> Task requirements
Rewrite the stretch of entries from the line containing "Where should I click to: Click the terminal's" through the line containing "(x=509, y=284)" as a numbered list, skipping any blank lines. Leave the pictures out.

Dataset rows
start

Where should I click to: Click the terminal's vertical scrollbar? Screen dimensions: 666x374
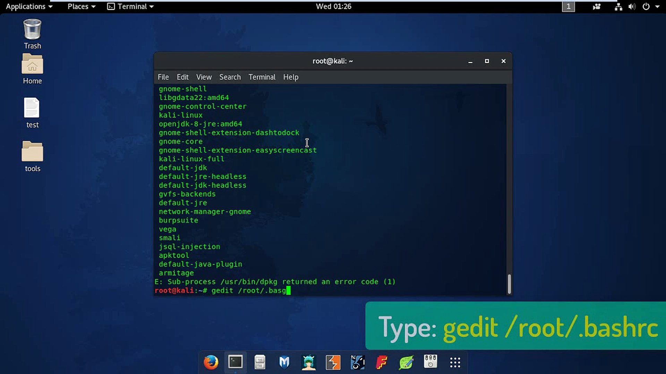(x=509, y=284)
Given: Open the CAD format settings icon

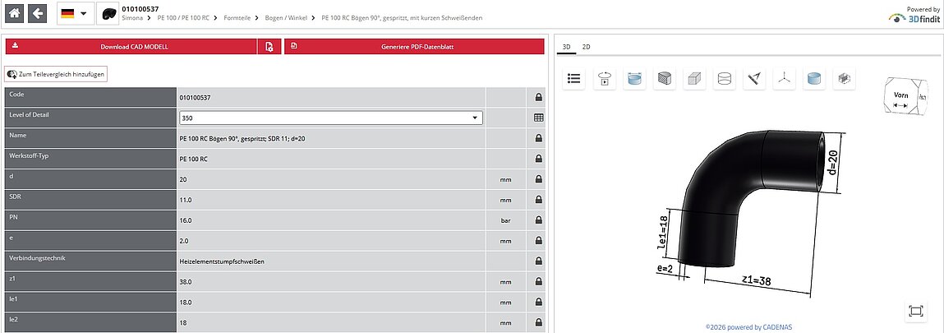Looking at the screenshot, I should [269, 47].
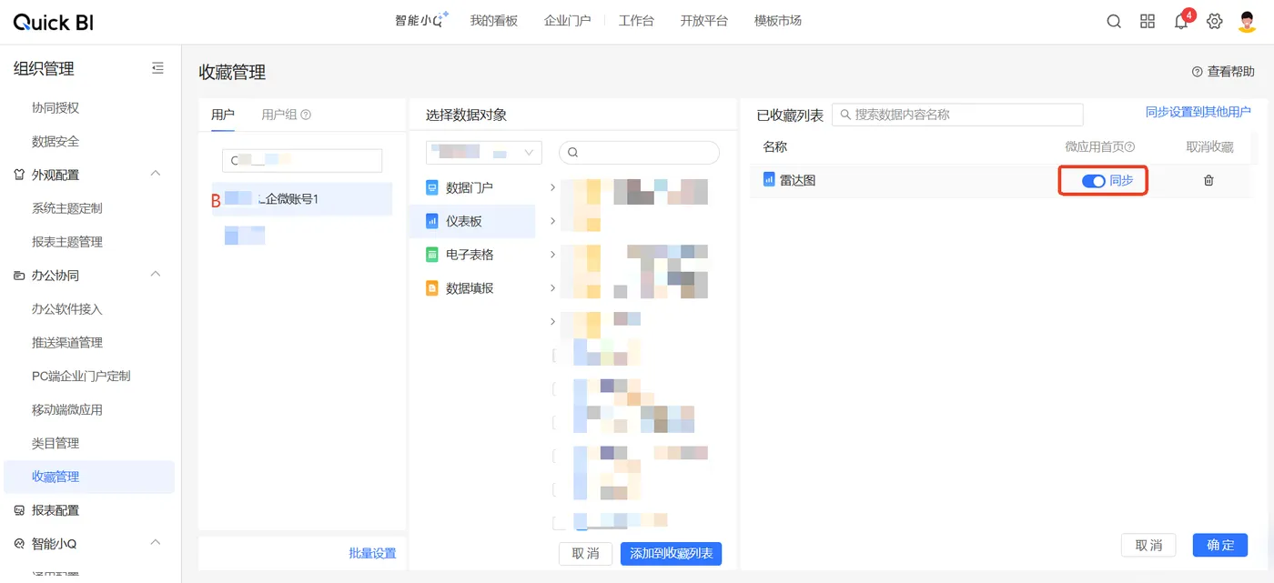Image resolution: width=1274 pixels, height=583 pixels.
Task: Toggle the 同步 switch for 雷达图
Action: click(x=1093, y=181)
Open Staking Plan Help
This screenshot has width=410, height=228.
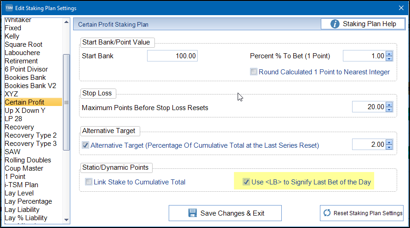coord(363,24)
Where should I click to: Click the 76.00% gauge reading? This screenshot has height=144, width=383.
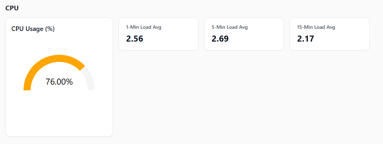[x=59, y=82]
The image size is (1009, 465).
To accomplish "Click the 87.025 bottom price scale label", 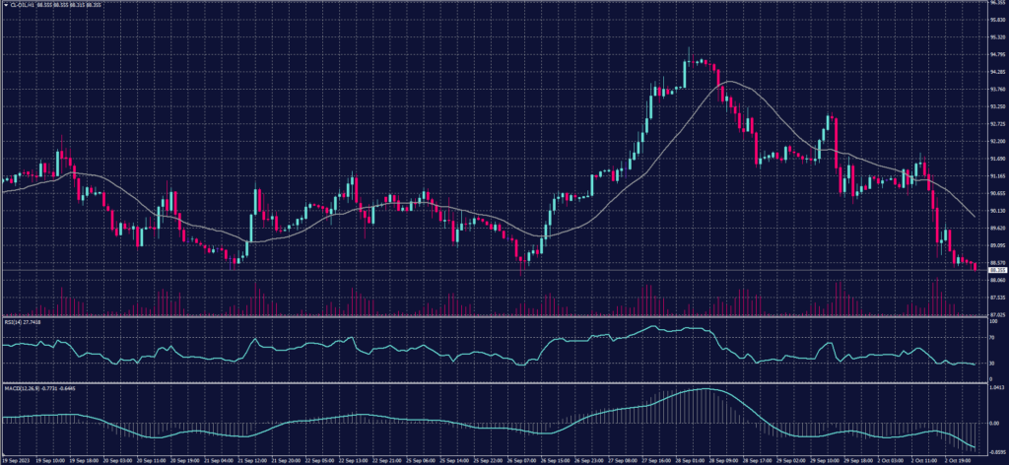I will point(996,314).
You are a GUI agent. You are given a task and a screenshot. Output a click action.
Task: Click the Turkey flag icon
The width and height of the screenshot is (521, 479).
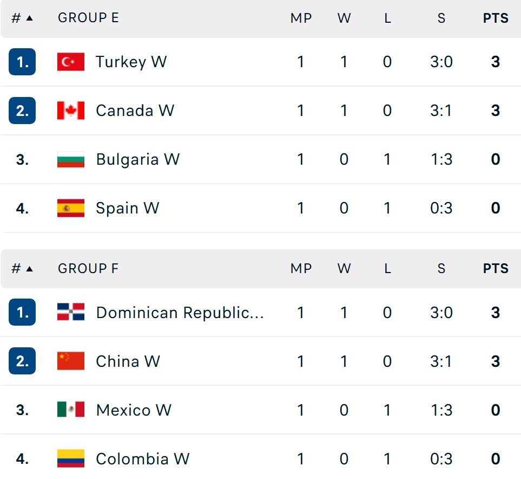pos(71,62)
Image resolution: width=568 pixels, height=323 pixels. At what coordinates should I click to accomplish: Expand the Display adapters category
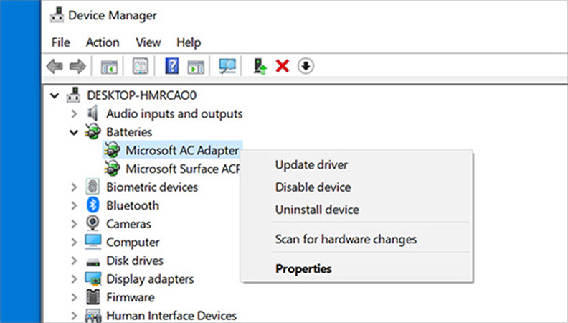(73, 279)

end
start

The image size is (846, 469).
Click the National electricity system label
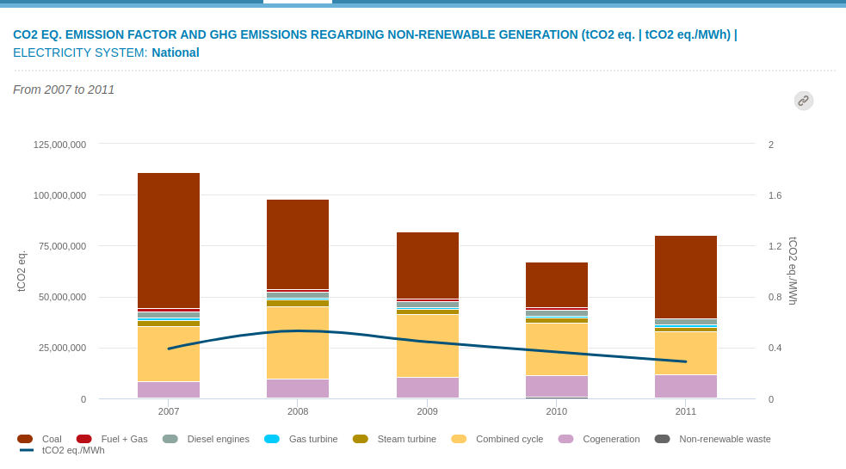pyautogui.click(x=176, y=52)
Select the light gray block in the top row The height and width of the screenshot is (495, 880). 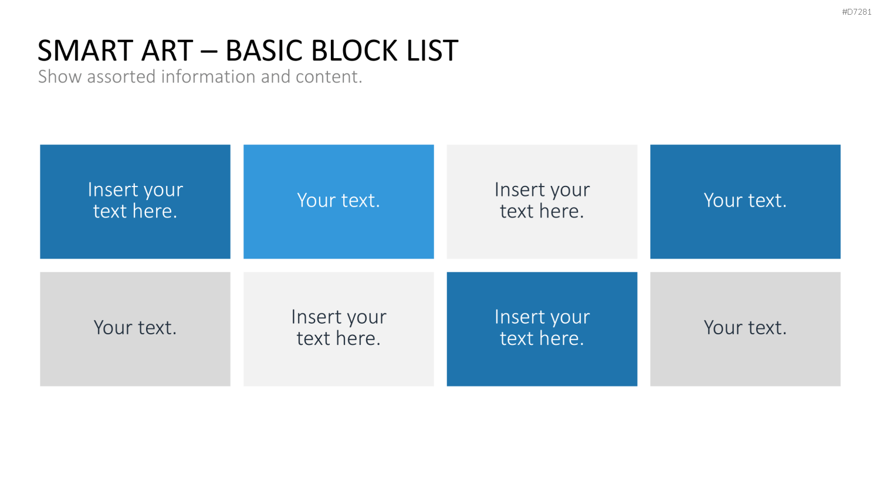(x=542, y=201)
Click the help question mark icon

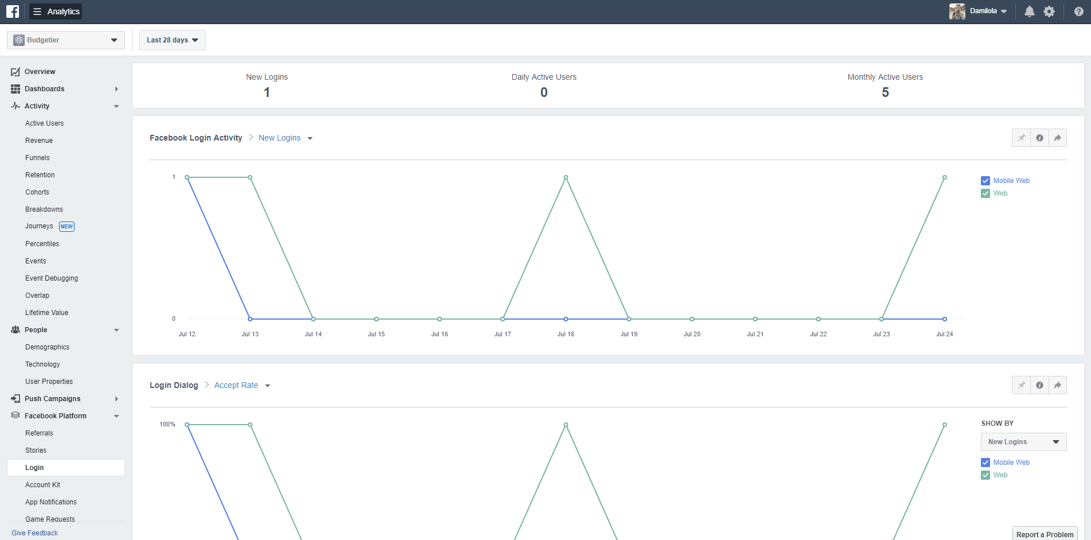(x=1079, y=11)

end

> Correct result
1. Where should I click to: Click the terminal's vertical scrollbar? Screen dimensions: 666x374
2. (x=509, y=284)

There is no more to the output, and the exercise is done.